Le choix peut également être fait de se regrouper afin d'être plus performant au niveau de la technique de passation des marchés publics et de l'achat stratégique. Sur ce terrain, Annick Duribreux-Present, chef du service achat logistique de la communauté urbaine de Lille métropole, a présenté la démarche de son EPCI. Cette communauté comprend 85 communes (dont la moitié compte moins de 5.000 habitants). Les compétences communautaires sont particulièrement étendues (développement économique, environnement, aménagement urbain, foncier, transports publics et stationnement, eau et assainissement, espaces publics, habitat, sport et culture...). La signature de "contrats de territoire" a contribué à la recherche d'une "mutualisation des pratiques et des réflexions des communes entre elles et entre Lille métropole et les communes", a témoigné Annick Duribreux-Present. Le premier effet escompté par cette mutualisation est d'ordre financier à travers l'économie d'échelle réalisée, la réduction du travail administratif lié à l'élaboration des cahiers de clauses des marchés publics et au suivi des procédures de passation. En outre, la qualité devrait être améliorée grâce à la mise en commun des expertises et l'échange des bonnes - comme des mauvaises - pratiques et des retours d'expériences. Enfin, ce regroupement allégerait la politique d'achat d'une majorité de communes qui ne disposent pas d'acheteur spécifiquement dédié à cette fonction.
Cette communauté n'entend toutefois aucunement jouer le rôle d'une centrale d'achat ni de centre logistique.
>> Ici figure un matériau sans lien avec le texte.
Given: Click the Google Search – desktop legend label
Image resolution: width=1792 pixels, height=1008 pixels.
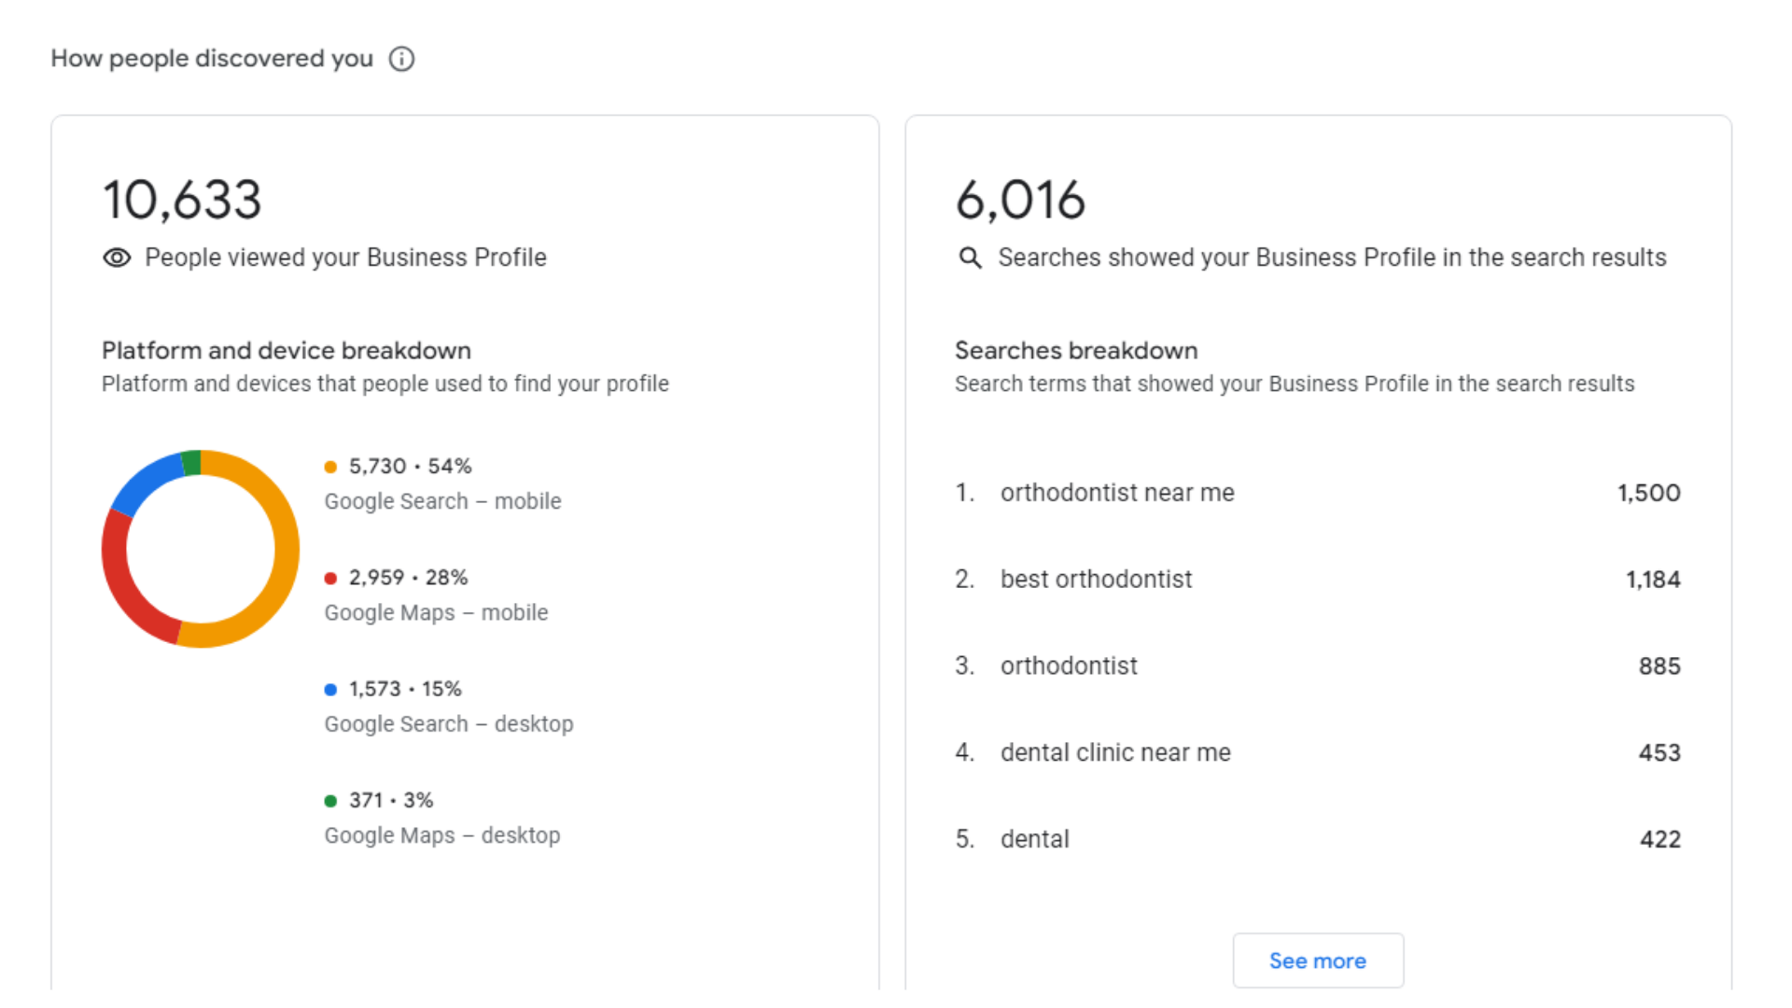Looking at the screenshot, I should [449, 724].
D'ailleurs, Lille métropole dispose depuis peu d'une convention de partenariat avec l'Ugap afin d'assurer une tarification solidaire à toutes les communes adhérentes, quelle que soit leur taille. Reposant initialement sur une adhésion volontaire, Lille métropole s'est dotée d'un club d'acheteurs métropolitains en 2011. Dans ce cadre, sept groupes de travail se réunissent autour de thématiques spécifiques (par exemple, les modalités de rechargement des véhicules électriques). Les réunions portent avant tout sur les familles de produits les plus facilement mobilisables et les plus intéressantes financièrement ou en termes de qualité de service.

L'Apasp

L'Europe aussi encourage le regroupement des activités d'achat
Actuellement, la proposition de directive du Parlement européen et du Conseil du 20 décembre 2011 souhaite offrir au pouvoir adjudicateur une "boite à outils" des procédures pour la passation de marchés par voie groupée, avec notamment la centrale d'achat ou la conclusion de marchés conjoints (qui ne sont pas des contrats mutualisés mais permettent à des pouvoirs adjudicateurs de différents Etats membres de passer conjointement des marchés publics transnationaux).
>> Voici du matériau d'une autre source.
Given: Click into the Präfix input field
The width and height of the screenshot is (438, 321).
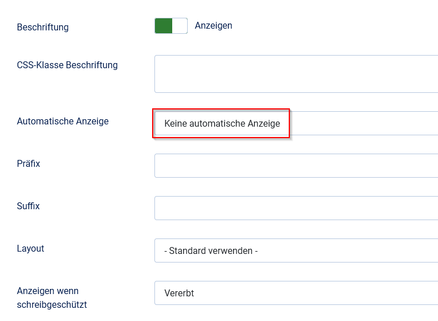Looking at the screenshot, I should tap(296, 166).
L'article 2 du projet de directive tend à distinguer les activités d'achat centralisées qui sont celles menées en permanence et les activités d'achat auxiliaires qui consistent à fournir un appui aux activités d'achat (tels que les moyens techniques, les conseils ou les procédures). Alors que le choix par les pouvoirs adjudicateurs de recourir à une centrale d'achat lui permet de se soustraire aux règles de la passation des marchés publics (article 35 du projet de directive), les activités d'achat auxiliaires resteront soumises aux règles de mise en concurrence et de publicité (article 36 du projet de directive).
De façon tout à fait novatrice, les centrales d'achat pourraient organiser leurs rémunérations. De même, la centrale d'achat pourrait délivrer une prestation de conseil, alors qu'actuellement elle ne peut vendre que ce qu'elle achète.
Enfin, le projet de directive prévoit la création d'un organe de contrôle indépendant chargé de "surveiller l'application des règles relatives aux marchés publics et les pratiques des pouvoirs adjudicateurs, et notamment des centrales d'achat" (article 84). Est-ce à dire qu'il y aurait une certaine méfiance ? En droit français, cela fait directement écho au mouvement inverse qui a conduit à la suppression récente de la mission interministérielle d'enquête sur les marchés publics (voir notre article du 18 avril 2012 ci-contre).

Références: CE, 3 février 2012, n°353737, commune de Veyrier-du-lac et communauté d'agglomération d'Annecy 1 ; CJCE, 9 juin 2009, affaire C-480/06, Commission c/ RFA.